Also on March 4, this time in 1933, President Franklin Roosevelt appointed Frances Perkins as Secretary of Labor, the first female cabinet member in U.S. history. Her tenure in the cabinet spanned the entire FDR presidency from the Great Depression through the tumultuous days of World War II. Though Labor was a vital part of American superiority, it was also a contentious and delicate matter when it came to union and racial issues. Perkins has gone down in history as the longest-serving U.S. cabinet member yet. She oversaw the implementation of the nation’s first minimum wage and overtime pay laws and fought against the drafting of women for the war effort.
Perkins was a graduate of Mount Holyoke College where she earned a B.S. degree in chemistry and physics before going on to gain her Masters Degree in political science from Columbia. Quite the academic, she also studied sociology and economics at the Wharton School of the University of Pennsylvania. When she married, she had to fight in court to keep her last name (how times have changed!). Her husband suffered from depression, and Perkins was the sole support of her family which included one daughter. She also served President Truman on the Civil Service Commission and later taught at Cornell. She died in 1965 at the age of 85.
More recently on March 4, Bertha Wilson became the first female Supreme Court Justice of Canada on this date in 1982. Born in Scotland and after getting a Bachelors degree from the University of Aberdeen, she moved to Canada and furthered her education with a law degree from Dalhousie University. She practiced law in Nova Scotia, and then moved to Toronto and served on the Ontario Court of Appeal until appointed to the Supreme Court by Prime Minister Pierre Trudeau. She served 9 years on the Supreme Court and then 5 years on the Royal Commission on Aboriginal Peoples. Wilson died in 2007 at age 83.
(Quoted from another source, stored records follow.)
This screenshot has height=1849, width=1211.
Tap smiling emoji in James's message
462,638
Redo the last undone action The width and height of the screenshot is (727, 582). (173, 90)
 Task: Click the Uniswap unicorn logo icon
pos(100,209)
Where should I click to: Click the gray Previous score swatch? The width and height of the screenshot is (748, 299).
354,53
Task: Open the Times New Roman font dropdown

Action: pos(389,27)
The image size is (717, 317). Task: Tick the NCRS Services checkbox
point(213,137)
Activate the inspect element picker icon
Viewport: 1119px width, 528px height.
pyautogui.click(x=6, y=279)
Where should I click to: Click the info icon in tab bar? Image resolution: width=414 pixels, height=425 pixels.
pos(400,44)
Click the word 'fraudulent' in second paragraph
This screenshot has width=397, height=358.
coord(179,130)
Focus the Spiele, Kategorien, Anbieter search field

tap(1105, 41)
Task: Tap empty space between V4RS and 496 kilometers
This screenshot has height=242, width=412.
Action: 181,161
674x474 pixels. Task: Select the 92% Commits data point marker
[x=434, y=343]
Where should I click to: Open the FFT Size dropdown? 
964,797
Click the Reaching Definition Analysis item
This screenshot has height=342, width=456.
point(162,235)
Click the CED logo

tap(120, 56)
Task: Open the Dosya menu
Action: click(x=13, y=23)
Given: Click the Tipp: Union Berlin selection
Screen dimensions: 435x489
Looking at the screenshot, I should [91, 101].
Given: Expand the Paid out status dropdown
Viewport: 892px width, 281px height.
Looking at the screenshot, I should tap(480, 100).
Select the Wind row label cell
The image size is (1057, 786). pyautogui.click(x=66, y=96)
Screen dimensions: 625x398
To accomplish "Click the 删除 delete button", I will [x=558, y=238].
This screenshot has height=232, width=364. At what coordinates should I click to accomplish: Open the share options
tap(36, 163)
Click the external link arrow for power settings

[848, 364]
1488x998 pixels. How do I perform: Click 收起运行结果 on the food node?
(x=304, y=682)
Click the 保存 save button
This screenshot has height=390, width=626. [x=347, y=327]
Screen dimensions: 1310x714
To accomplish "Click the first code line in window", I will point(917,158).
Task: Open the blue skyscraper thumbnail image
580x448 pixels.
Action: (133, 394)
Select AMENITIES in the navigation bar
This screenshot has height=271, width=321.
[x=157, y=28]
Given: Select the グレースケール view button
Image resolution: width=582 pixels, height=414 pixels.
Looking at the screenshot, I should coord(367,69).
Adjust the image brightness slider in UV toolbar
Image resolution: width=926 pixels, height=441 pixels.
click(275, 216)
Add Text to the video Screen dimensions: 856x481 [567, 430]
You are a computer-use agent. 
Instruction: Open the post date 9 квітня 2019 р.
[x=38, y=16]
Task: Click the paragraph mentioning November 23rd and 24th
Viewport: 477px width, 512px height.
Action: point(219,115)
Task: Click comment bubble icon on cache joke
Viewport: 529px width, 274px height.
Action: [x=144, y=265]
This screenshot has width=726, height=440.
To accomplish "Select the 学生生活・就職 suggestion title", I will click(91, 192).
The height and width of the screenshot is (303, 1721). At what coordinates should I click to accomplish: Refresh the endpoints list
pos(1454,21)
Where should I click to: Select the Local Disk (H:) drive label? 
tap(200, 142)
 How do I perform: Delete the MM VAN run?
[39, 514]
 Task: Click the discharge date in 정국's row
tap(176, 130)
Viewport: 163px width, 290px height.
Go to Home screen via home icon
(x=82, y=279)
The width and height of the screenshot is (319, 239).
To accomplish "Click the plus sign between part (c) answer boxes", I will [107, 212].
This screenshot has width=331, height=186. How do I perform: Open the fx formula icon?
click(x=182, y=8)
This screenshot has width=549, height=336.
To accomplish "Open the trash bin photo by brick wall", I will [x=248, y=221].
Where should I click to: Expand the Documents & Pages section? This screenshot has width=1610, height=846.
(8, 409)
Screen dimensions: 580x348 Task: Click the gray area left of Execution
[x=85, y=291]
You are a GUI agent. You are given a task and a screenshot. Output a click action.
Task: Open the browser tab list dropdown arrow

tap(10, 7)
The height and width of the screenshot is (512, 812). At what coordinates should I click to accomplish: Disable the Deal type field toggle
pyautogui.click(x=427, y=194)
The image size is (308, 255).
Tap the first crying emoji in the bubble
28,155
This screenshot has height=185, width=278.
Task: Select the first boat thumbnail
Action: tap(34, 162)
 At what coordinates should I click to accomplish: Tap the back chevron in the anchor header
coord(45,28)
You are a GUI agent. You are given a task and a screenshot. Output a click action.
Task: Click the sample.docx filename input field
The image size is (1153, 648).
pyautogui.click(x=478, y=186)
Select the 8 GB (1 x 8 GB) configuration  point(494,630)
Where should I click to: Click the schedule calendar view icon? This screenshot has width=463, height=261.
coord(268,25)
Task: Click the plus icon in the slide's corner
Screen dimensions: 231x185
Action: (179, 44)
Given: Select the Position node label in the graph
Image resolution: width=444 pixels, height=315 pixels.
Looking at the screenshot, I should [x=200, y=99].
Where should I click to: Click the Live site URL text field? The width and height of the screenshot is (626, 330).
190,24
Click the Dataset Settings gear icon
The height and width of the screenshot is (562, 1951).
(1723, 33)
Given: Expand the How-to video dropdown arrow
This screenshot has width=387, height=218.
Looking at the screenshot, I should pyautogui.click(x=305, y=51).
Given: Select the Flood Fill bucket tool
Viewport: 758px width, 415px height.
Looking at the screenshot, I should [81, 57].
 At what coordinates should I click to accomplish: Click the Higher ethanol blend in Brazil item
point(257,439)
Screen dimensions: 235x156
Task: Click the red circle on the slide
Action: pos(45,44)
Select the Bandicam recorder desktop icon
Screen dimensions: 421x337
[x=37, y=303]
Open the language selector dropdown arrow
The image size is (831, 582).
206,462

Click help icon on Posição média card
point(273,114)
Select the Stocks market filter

As often noted in the pages of History and Headlines, women continue to make history through their achievements. Question for students (and subscribers): What fields still await to be conquered? Plenty! When they finally are, you will read about it here. In the meantime, please let us know your thoughts in the comments section below this article.
For other articles concerning women in American politics, we recommend the History and Headlines articles: “November 4, 1924: Wyoming Elects First Female Governor in The United States!” and “January 3rd: An Important Date for Milestones by Female U.S. Politicians.”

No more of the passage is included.